For the last 12 years, trucks manufactured by PACCAR have rolled off the line with the same manufacturing defect. One of the fuses may not function correctly because of faulty cab control software, causing the dashboard indicator lights to malfunction.
The NHTSA warns that because of this defect, a driver might not know that the air brake system or electronic stability control system in the truck has failed.
Thankfully, the NHTSA has not reported any crashes or injuries related to this recall. However, it is the second time PACCAR has had to recall vehicles for the same issue.
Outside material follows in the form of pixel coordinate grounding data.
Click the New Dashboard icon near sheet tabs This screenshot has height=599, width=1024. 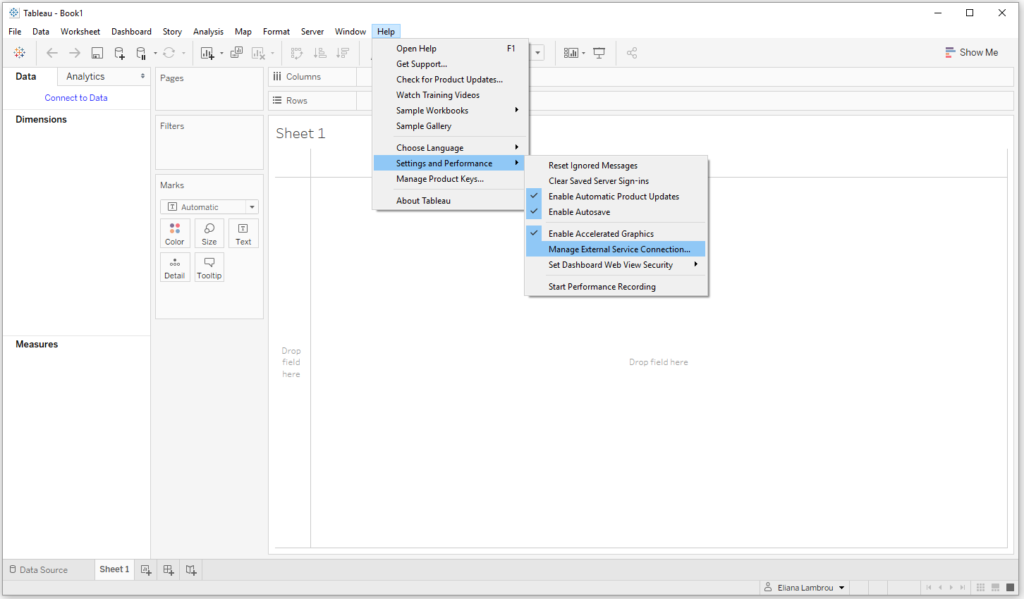tap(167, 569)
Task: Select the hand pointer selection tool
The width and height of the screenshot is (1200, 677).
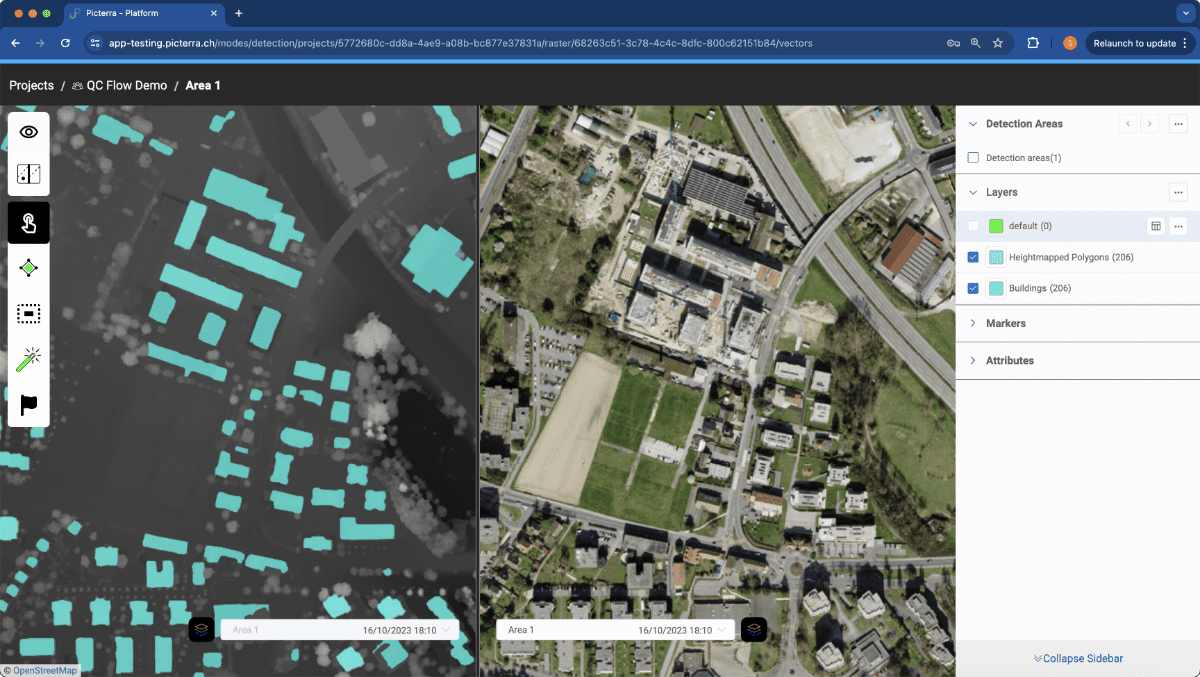Action: (29, 223)
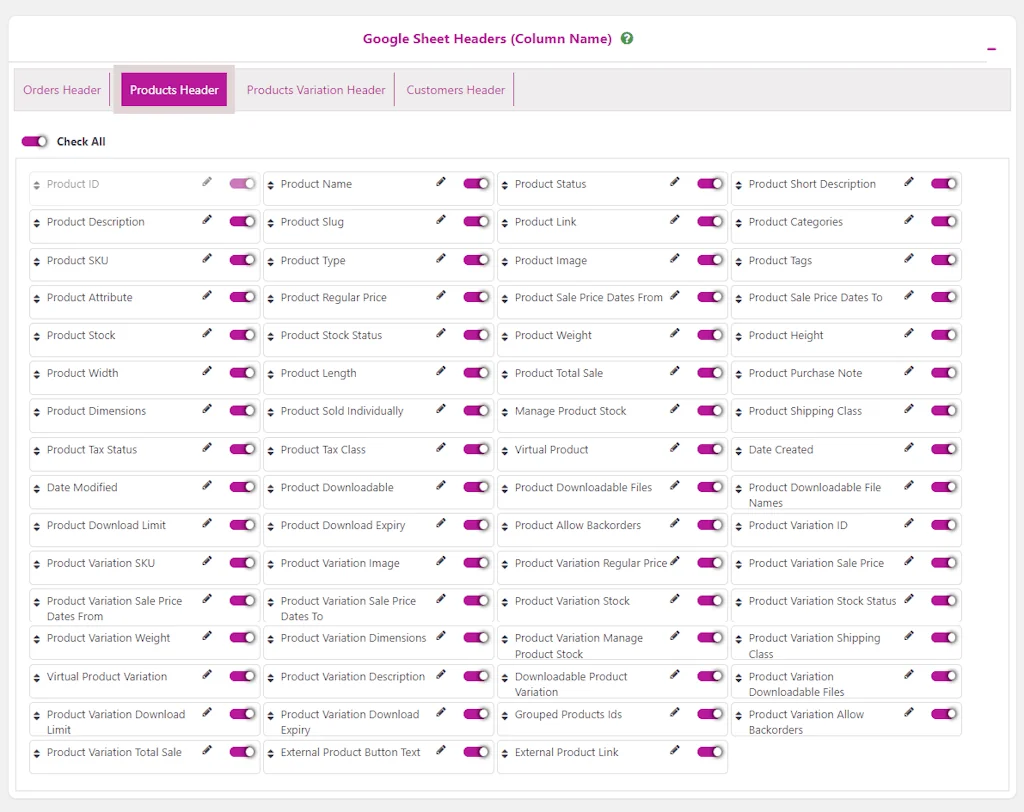1024x812 pixels.
Task: Select the Customers Header tab
Action: click(455, 89)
In 2018, the automaker pulled buses and medium to heavy trucks for indicator panels that failed to light up correctly.
PACCAR claims that more trucks than they originally thought might be faulty. “Further testing showed a larger population of vehicles was affected and proposed remedies were not effective,” PACCAR told NHTSA.
In other words, the company missed the issue in an additional half a million vehicles–and their solution didn’t work, anyway. PACCAR also said that the coronavirus pandemic had slowed their efforts to test the trucks.
Over 455,000 trucks are part of this recall. Here’s the complete list:
The Kenworth models are T170/2008-2020, T270/2008-2020, T370/2008-2020, T660/2008-2019, T680/2011-2020, T800/2008-2020, T880/2011-2020 and W900/2008-2020.
The Peterbilt models are 330/2008-2019, 335/2008-2011, 337/2008-2019, 340/2008-2011, 348/2008-2019, 365/2008-2019, 367/2008-2019, 384/2008-2019, 386/2008-2019, 387/2008-2016, 388/2008-2019, 389/2008-2019, 567/2008-2019, 579/2008-2019 and 587/2008-2019.
What You Should Do Next
If you or someone you know drives one of the trucks listed above, you’ll have to wait until June 15 for service. That’s when PACCAR intends to start rolling out a fix for the issue.
Both the vehicles originally recalled in 2018 and the latest batch needs to be fixed. An authorized dealership can reprogram the cab control module software to resolve the issue. At least that’s what they hope to do, but considering this is the second time PACCAR has been called out on noncompliance with a Federal Motor Vehicle Safety Stands, they better get it right this time.
Although no one has yet been injured by this software glitch, there’s a very real possibility that it could be disastrous for truck drivers–and anyone else on the road with them.